Berdiri sejak 1933, tepatnya pada 11 syawal 1351 H, atau bertepatan dengan 7 Februari 1933. Ternyata masjid ini menyimpan banyak cerita.
Awal berdirinya, ditandai dengan peletakan batu pertama oleh Raden Tumenggung Hasan Soemadipraja, yang merupakan Inohong Bandung Asta Kanjeng Bupati Bandung. erita.
Awalnya, masjid ini bernama Masjid Kaum Cipaganti, dan merupakan masjid pertama yang didirikan di kawasan Bandung Utara, yang pada jaman dahulu merupakan kawasan kaum elite bangsa Eropa dan para bangsawan. Meski tua, tapi kokoh. Itulah penampakan Masjid Cipaganti kini.
Masjid ini tepatnya terletak di Jl. Cipaganti No. 85 Pasteur, Bandung. Seperti diketahui, jalan tersebut merupakan salah satu jalan penghubung antara Kota Bandung dan Lembang, Kab. Bandung Barat.
Masjid Cipaganti merupakan saksi bisu sejarah perjuangan kemerdekaan, karena nyatanya menurut banyak sumber, masjid ini pernah menjadi tempat persembunyian tentara Pembela Tanah Air (PETA) pada sekitar 1950-an.
Tak cukup sampai disana, bahkan Presiden Indonesia no. 1 menjadikan tempat ini sebagai masjid untuk ia melakukan ibadah solat dan berdiskusi perihal menyiapkan kemerdekaan dengan beragam tokoh masyakarat saat ia melancong ke Bandung.
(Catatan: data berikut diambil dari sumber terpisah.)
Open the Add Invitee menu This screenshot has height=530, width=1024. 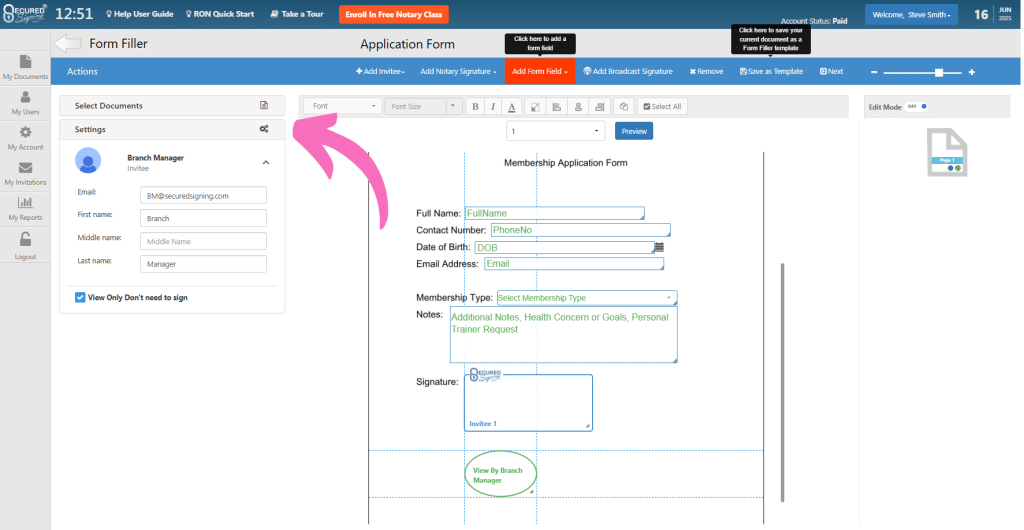click(380, 71)
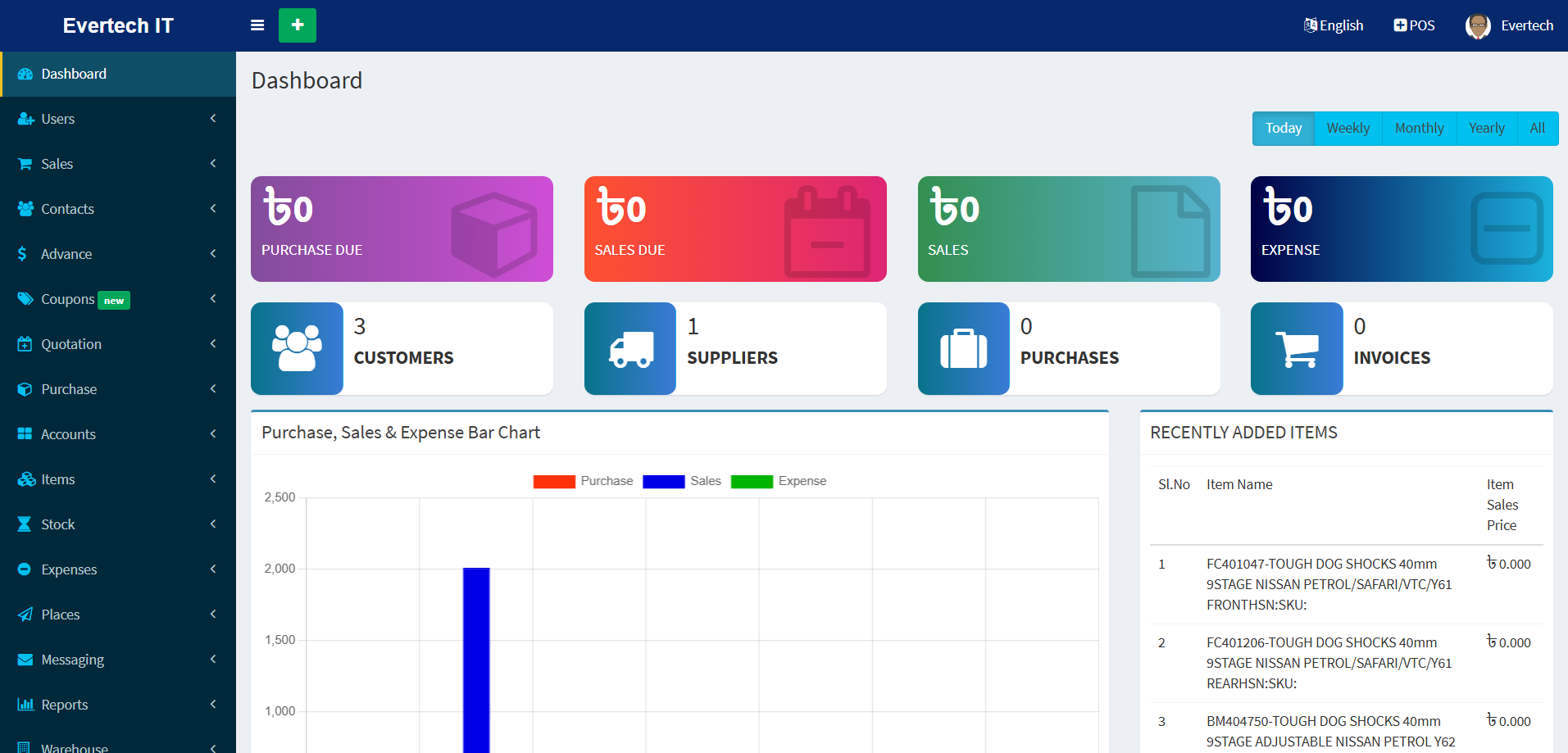Open the Purchase Due summary card
Viewport: 1568px width, 753px height.
click(x=402, y=229)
Miliki perpaduan arsitektur Eropa, Timur Tengah, dan tradisional jawa, karena dirancang oleh arsitek Belanda, yakni CP Wolf Schoemake, dan menjadi satu-satunya masjid di Bandung yang dirancang oleh orang Eropa. Karena itu pulalah, masjid ini sering disambangi oleh berbagai wisatawan mancanegara.
Arsitektur jawa dapat ditemukan pada masjid ini melalui bagian atap masjid yang membentuk limasan tumpang dua, serta adanya susunan kayu yang menyerupai soko, dengan dilengkapi kouda-kuda yang sangat kental akan budaya Barat. Sementara aksen Timur Tengah dapat ditemukan dari Arkus Utama yang berada di pintu masuk masjid dengan tulisan kaligrafi warna emas.
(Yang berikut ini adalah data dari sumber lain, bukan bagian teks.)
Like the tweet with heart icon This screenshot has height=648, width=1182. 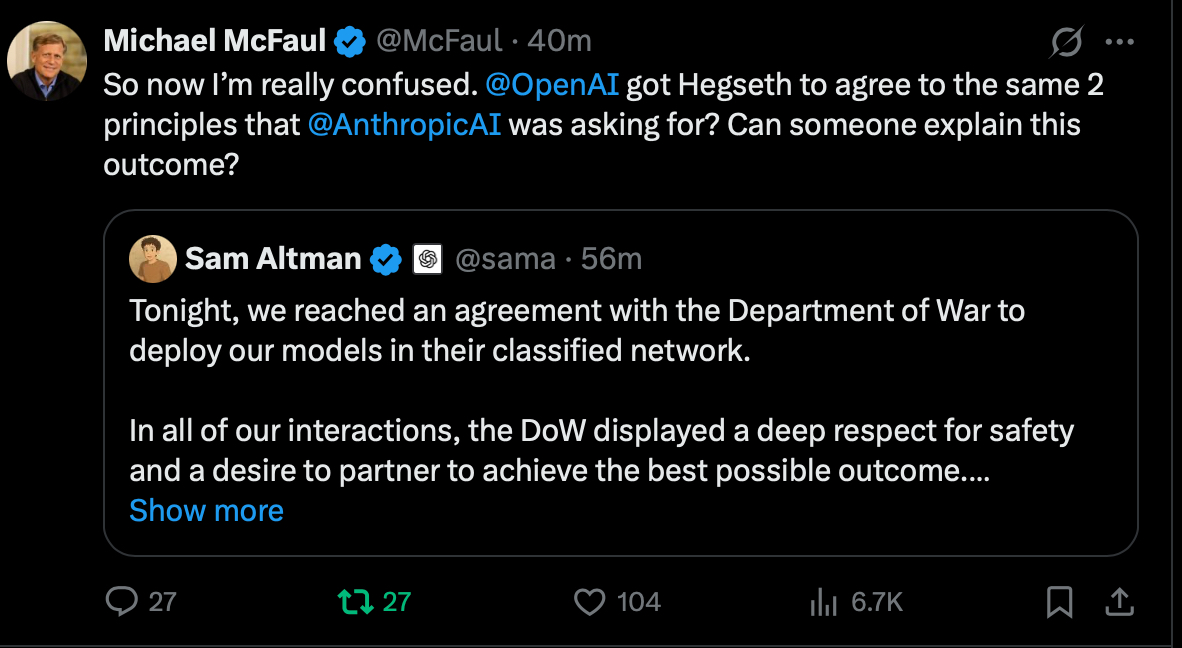[590, 601]
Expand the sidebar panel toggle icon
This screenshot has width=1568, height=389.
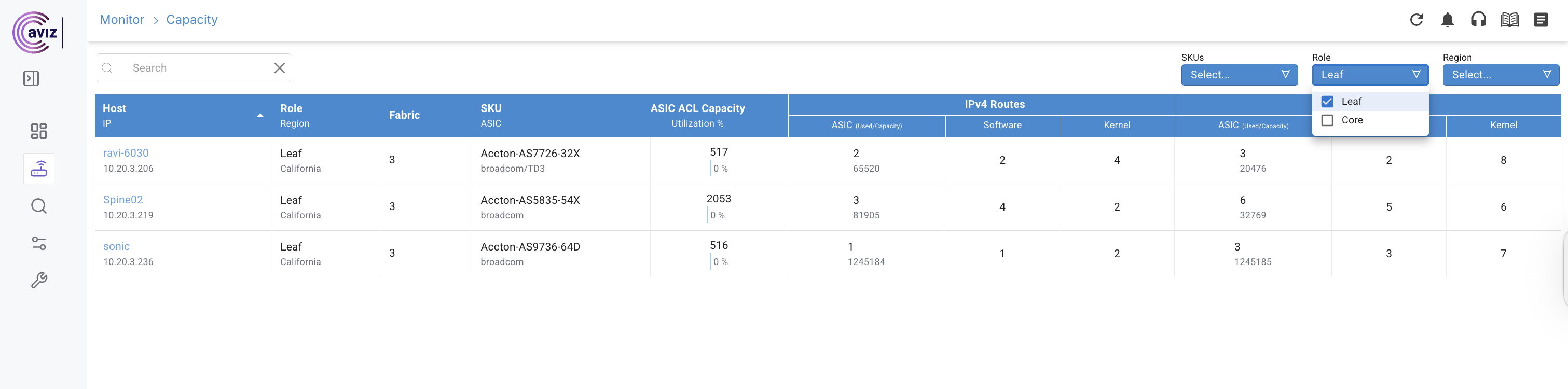(x=31, y=78)
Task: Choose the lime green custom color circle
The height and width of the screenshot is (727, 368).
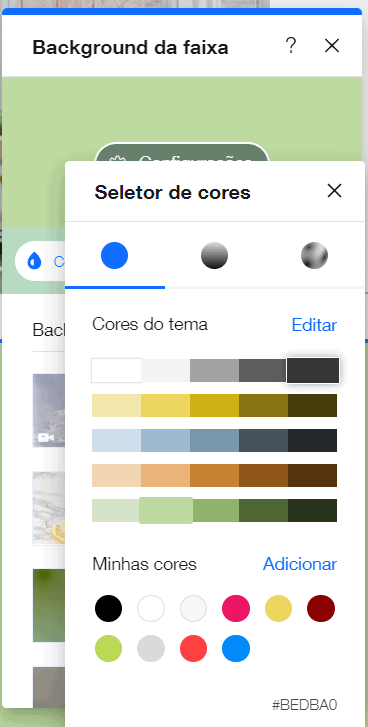Action: click(108, 648)
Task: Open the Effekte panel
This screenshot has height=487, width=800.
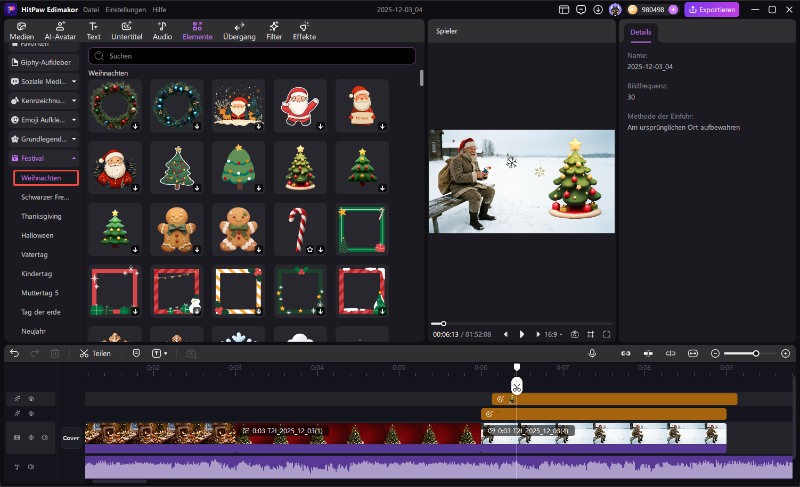Action: click(304, 29)
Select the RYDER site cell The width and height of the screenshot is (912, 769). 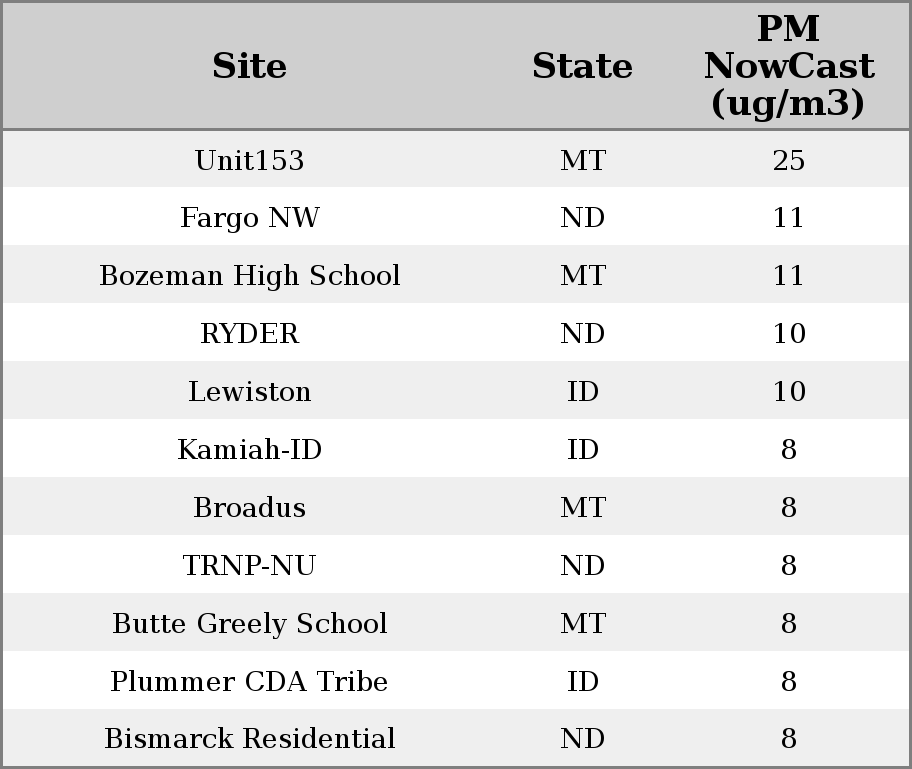click(249, 334)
Selain menikmati nuansa arsitekturnya, keberadaan masjid juga menjadi pusat ibadah yang menyelenggarakan berbagai macam pelayanan ibadah bagi masyarakat. Diantaranya, penyelenggaraan ibadah sholat 5 waktu, mengadakan berbagai kajian, dan pembinaan jama’ah setiap waktu Dzuhur dan Maghrib, pemberdayaan perempuan, dan pelayanan sosial lainnya yang bermanfaat untuk umat.